▶ _ABOUT THIS TASK_
Edit the mindful eating text: copy it from the words "Here are some" through "until you’re starving.", putting "famished" wherever "starving" appears.

▶ _EXTRACT_
......

The bottom line is that weight management is not just about what you eat and the quantity, but also about how you eat.

The last ten or so years has brought research on mindfulness and its benefits, into the foreground.  What we have learnt from experts is that eating slowly and savouring each bite could actually be the remedy for weight management and bring about a decrease in the ever- expanding problem of obesity. Mindful eating is not a diet, or about giving up your favorite foods. It’s about experiencing food more intensely – especially the pleasure of it. To practice mindful eating we use mindfulness, or being present, to cope with modern eating issues. Again, it’s not a diet. There are no menus or food restrictions. It is developing a new mindset around food.

Choosing to eat “mindfully,” in other words, giving food and eating your full attention, will allow you to have optimal satisfaction and enjoyment without eating to excess.

Mindful eating makes it possible for you to experience the difference between physical satisfaction and fullness. Mindful eating also allows you to feel more satisfied with smaller quantities of food. Learning to savour your food simply makes eating more pleasurable. Knowing what satisfies you and getting the most pleasure from your eating experiences are key factors for a lifetime of weight control.

Here are some simple Steps for Mindful Eating:

  1. Start by recognizing whether you’re hungry before you begin eating.
  2. Don’t wait until you’re starving.
  3. Choose food that will satisfy both your body and your mind
  4. Eat without distractions and eat when you’re sitting down.
  5.  Take a few breaths and centre yourself before you begin eating.
  6.  Appreciate the aroma and the appearance of your food.
  7. Pause in the middle of eating for at least two full minutes.
  8. Push your plate forward or get up from the table as soon as you feel satisfied.
  9. Notice how you feel when you’re finished eating.

In a nutshell, whether you are overeating or being overly restrictive, it’s likely that you have lost track of your ability to notice your hunger and  your fullness. This break between your body and mind needs to be healed. Mindful eating can generally help in three ways:

1) Mindful eating plugs you back into your body’s cues so you know when to stop and start eating.

2) Being mindful can bring about better management of your emotions.

......

▶ _SOURCE DATA_

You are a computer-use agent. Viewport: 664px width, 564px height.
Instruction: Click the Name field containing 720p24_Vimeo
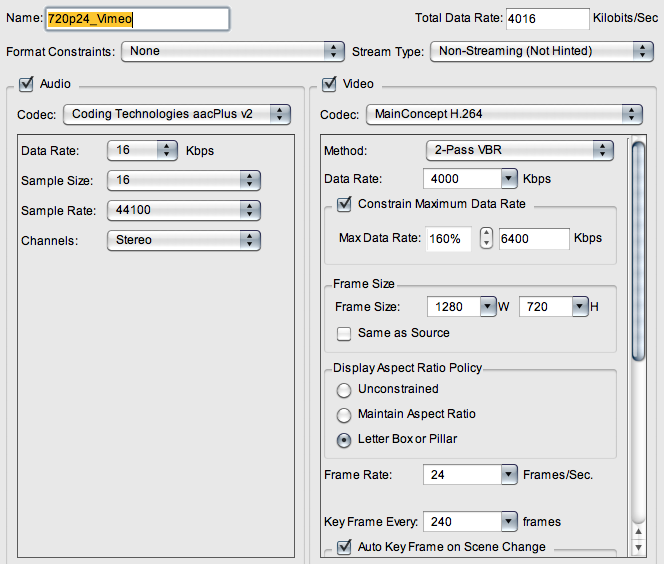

......

▶ _RESPONSE TO THE EXERCISE_
Here are some simple Steps for Mindful Eating:

  1. Start by recognizing whether you’re hungry before you begin eating.
  2. Don’t wait until you’re famished.